▶ **Task objective**: From the line containing "The height and width of the screenshot is (542, 1228)." down to the line containing "The width and height of the screenshot is (629, 354)." in the records below, reproduce every line exactly, ends included, and omit all others.

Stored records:
━━━━━━━━━━━━━━━━━━━━━━━━━━━━━━
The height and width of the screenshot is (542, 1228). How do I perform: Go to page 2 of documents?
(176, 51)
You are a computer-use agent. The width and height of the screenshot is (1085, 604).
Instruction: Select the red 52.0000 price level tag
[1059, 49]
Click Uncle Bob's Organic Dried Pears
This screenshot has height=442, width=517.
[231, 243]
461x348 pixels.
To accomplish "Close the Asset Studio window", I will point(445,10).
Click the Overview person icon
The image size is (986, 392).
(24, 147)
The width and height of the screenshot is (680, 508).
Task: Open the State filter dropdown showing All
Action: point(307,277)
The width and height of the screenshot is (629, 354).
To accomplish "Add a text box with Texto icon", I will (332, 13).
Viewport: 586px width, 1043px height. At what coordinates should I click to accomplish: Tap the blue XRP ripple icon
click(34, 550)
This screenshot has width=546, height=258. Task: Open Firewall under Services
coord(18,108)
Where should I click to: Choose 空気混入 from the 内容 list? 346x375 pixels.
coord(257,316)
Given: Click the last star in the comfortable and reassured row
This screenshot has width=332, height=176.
━━━━━━━━━━━━━━━━━━━━━━━━━━━━━━
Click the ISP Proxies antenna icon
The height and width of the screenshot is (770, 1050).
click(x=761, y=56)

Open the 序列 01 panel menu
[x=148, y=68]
━━━━━━━━━━━━━━━━━━━━━━━━━━━━━━
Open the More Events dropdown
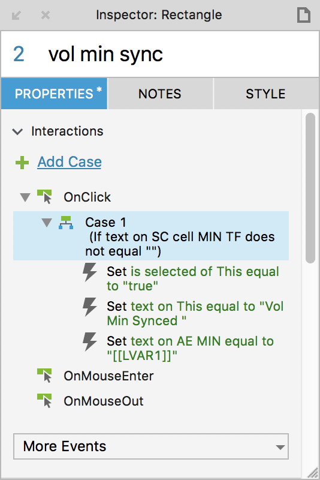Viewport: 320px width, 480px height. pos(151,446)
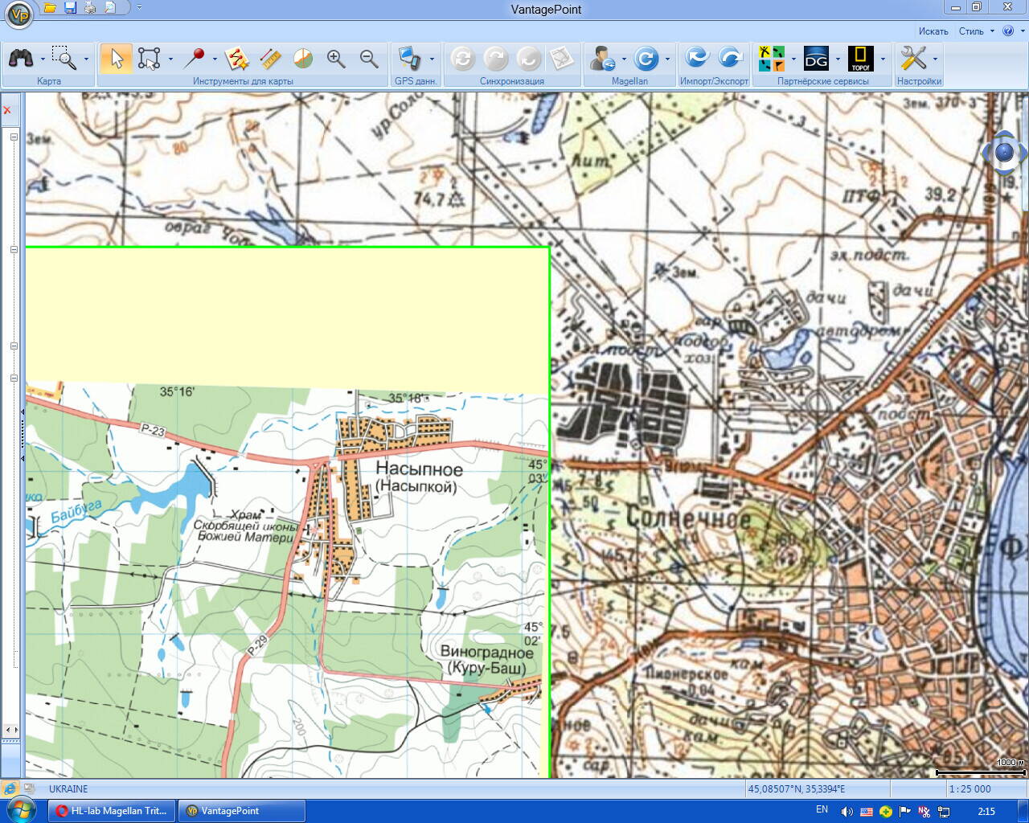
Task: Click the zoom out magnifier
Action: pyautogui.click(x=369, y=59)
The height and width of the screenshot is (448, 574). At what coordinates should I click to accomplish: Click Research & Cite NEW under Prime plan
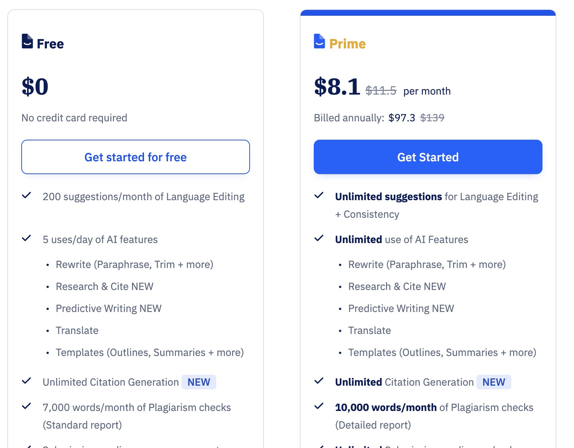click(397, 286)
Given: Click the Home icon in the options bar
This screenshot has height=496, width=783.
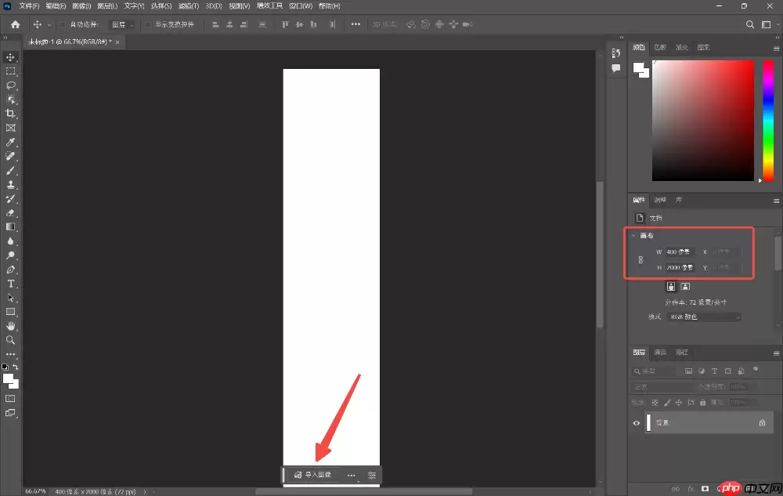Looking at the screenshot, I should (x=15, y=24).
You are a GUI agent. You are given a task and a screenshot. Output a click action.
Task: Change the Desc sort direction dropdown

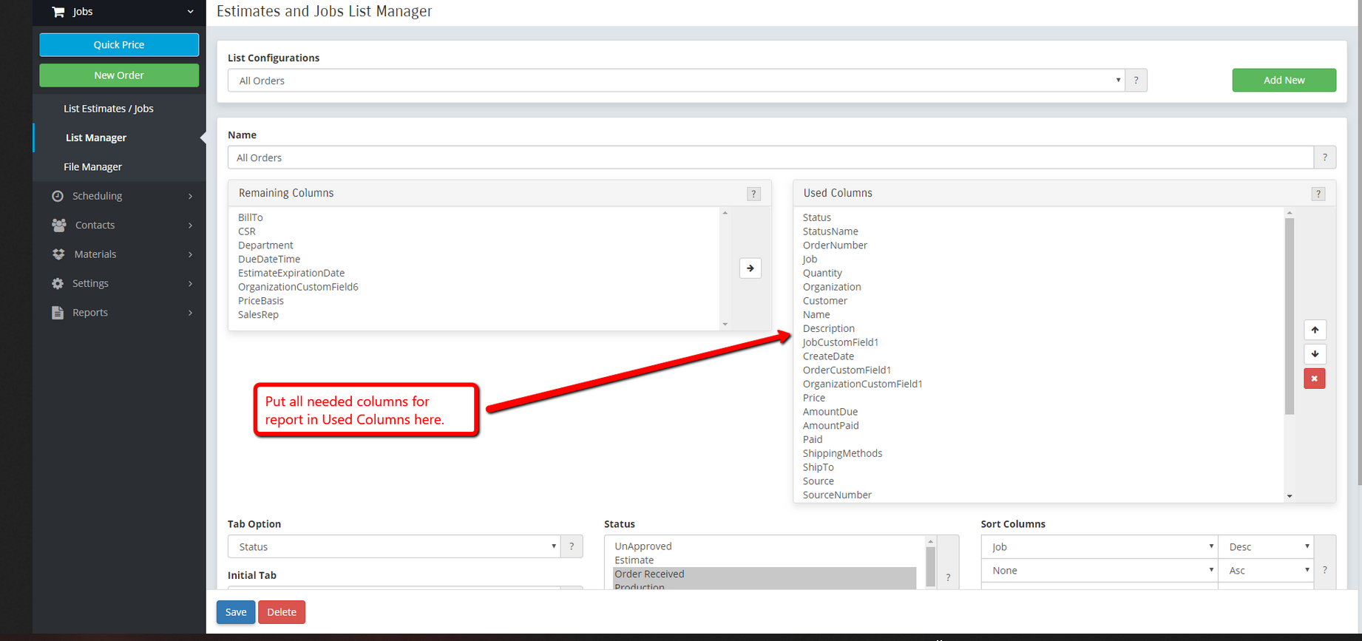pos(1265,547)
━━━━━━━━━━━━━━━━━━━━━━━━━━━━━━
▶ **Answer below**:
The height and width of the screenshot is (542, 1228). How do I perform: Go to page 2 of documents?
(176, 51)
You are a computer-use agent. The width and height of the screenshot is (1085, 604).
Instruction: Select the red 52.0000 price level tag
[1059, 49]
Click Uncle Bob's Organic Dried Pears
This screenshot has height=442, width=517.
[231, 243]
461x348 pixels.
To accomplish "Close the Asset Studio window", I will point(445,10).
Click the Overview person icon
The image size is (986, 392).
(24, 147)
The width and height of the screenshot is (680, 508).
Task: Open the State filter dropdown showing All
Action: point(307,277)
The width and height of the screenshot is (629, 354).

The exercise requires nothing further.